The random mind of a Silver Surfer...
If research was easy, it wouldn't need doing...
Staring at that event horizon is a dirty job, but someone has to do it; something's going to come back out of it one day...

uwe

That was their claim to fame - the liner notes of the CD say they went down well with the Van Halen crowd, but sank like a stone when opening for Patti Smith.
We've taken too much for granted ... and all the time it had grown ...
From techno seeds we first planted ... evolved a mind of its own ...

gearHed289

I was in San Diego for a gig recently, and on my Uber ride to the airport to go home, the driver saw my bass case and we got to talking about music. He said he knew "Rob De Lagrange" and it didn't click at first. Then I realized he was talking about Rob Grange. According to him, once the Nuge started playing big stadiums, he "stopped paying the guys", whatever that means. Apparently he's in real estate now.

uwe

#4
Yes, non-payment of wages (only Nugent had the contract with CBS, he dropped the "Band" from Ted Nugent Band prior to negotiating with CBS, but failed to tell St. Holmes, Grange and Davies) was an issue that led to the breakup according to the liner notes, plus turning down of stage volume of all other players except Nugent, relegating them to certain stage areas (quadrants), not accepting their songs, but witholding co-credits where they participated in the songwriting of his songs. Interestingly enough, neither Grange nor St. Holmes were fired but left. Nugent couldn't fire them because his contract to his manager prescribed that Grange and St. Holmes were to stay in the band (after St. Holmes had gone AWOL during the recording of the second album Free for All), the manager wondering about the band's commercial continuing viability once they left (turned out he was right).

Nugent began to pay wages again eventually, but by that time the bridges between him and St. Holmes and Grange were burnt. His relationship with Cliff Davies (the Brit drummer from fusion-guys If) lasted longer because Davies had proceeds from his job as producer of Nugent's early albums.

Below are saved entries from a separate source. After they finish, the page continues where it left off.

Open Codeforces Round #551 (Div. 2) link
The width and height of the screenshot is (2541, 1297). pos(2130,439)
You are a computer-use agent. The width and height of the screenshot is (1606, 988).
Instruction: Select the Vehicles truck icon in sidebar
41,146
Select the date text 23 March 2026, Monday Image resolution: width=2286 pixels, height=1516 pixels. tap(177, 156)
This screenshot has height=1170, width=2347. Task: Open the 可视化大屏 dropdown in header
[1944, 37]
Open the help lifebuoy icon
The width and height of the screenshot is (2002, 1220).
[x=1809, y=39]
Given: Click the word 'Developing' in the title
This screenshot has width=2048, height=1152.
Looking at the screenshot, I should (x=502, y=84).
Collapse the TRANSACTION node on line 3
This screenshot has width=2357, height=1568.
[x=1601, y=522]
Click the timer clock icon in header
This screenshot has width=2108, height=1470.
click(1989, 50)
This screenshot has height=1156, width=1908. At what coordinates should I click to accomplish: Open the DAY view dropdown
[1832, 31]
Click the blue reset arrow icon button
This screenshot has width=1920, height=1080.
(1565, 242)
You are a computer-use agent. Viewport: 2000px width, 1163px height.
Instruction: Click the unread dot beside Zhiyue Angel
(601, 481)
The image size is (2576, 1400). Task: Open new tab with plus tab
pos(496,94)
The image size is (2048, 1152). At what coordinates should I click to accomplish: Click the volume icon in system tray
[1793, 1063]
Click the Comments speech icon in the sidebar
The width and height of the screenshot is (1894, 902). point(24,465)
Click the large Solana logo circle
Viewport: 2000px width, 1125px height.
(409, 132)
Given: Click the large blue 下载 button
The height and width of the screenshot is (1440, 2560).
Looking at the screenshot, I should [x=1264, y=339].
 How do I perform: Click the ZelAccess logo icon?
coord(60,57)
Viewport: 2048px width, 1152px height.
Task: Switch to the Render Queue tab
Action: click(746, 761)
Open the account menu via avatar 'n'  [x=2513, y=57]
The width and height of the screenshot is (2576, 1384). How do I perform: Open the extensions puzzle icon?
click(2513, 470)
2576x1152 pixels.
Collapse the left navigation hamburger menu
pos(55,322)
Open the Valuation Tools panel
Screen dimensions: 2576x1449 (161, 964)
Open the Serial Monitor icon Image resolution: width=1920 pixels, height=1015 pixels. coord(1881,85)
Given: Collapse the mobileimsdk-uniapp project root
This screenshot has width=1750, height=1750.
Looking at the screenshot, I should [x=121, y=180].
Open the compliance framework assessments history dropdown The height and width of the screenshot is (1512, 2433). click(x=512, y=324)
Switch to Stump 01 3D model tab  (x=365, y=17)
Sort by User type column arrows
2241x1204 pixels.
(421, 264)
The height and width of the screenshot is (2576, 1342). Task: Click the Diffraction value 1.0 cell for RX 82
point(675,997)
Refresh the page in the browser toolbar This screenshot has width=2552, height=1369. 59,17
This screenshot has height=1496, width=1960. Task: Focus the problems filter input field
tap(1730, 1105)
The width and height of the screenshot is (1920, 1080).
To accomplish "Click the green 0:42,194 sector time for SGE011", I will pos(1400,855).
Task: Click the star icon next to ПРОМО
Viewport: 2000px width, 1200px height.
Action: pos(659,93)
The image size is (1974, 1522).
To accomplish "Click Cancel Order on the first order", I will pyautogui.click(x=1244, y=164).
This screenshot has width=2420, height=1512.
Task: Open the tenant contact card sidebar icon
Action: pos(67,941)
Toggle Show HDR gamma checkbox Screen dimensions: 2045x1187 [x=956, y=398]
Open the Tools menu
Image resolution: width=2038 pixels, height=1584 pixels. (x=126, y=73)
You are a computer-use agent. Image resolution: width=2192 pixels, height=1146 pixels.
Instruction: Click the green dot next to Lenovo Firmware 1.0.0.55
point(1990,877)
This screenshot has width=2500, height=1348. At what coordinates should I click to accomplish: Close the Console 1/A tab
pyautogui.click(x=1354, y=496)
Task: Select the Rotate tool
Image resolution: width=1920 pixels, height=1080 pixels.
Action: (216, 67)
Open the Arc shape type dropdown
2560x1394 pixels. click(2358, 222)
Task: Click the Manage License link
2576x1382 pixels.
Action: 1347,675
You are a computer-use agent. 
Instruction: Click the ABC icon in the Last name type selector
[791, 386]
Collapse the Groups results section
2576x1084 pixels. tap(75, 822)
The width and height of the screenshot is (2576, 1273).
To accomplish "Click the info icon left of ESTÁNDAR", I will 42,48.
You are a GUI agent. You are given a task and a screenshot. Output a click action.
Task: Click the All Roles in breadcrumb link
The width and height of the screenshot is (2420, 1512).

And Grange did become a realtor in California. Cliff Davies died from a self-inflicted gun "accident" - of all things - in 2008, but he was stressed out at the time due to large medical bills. St. Holmes played with St. Paradise, Brad Whitford, MSG and - intermittently - with Nugent again, but nothing ever clicked.
We've taken too much for granted ... and all the time it had grown ...
From techno seeds we first planted ... evolved a mind of its own ...

doombass

Quote from: uwe on October 09, 2017, 04:01:07 PM
Holmes was such a great vocalist, Nugent, in his usual inaneness, murdered that line up.

And they happened to be on the same bill that day!!



uwe

#6
It's not like Huhn and Kiswiney were bad musicians - I think Huhn does fine work with Foghat today for instance -, but both had none of the animal grace and presence of St. Holmes and Grange plus I think that St.Holmes rhythmic punctuation when singing was much better than Huhn's (who had to mostly sing material he had not created at the time of its origin).

Re the St. Holmes Band vid I posted at the Gibson forum re the newish EB bass: I drove me mad realizing that I knew the bass player from somewhere though it obviously wasn't Rob Grange. Duh, it's David Kiswiney!

We've taken too much for granted ... and all the time it had grown ...
From techno seeds we first planted ... evolved a mind of its own ...

gearHed289

What a dick. I like him as a person even less now.

Quote from: uwe on October 11, 2017, 05:37:30 AMRe the St. Holmes Band vid I posted at the Gibson forum re the newish EB bass: I drove me mad realizing that I knew the bass player from somewhere though it obviously wasn't Rob Grange. Duh, it's David Kiswiney!

Huh, still with a Gibson. I remember seeing him in ads for the Victory all the time in the early 80s.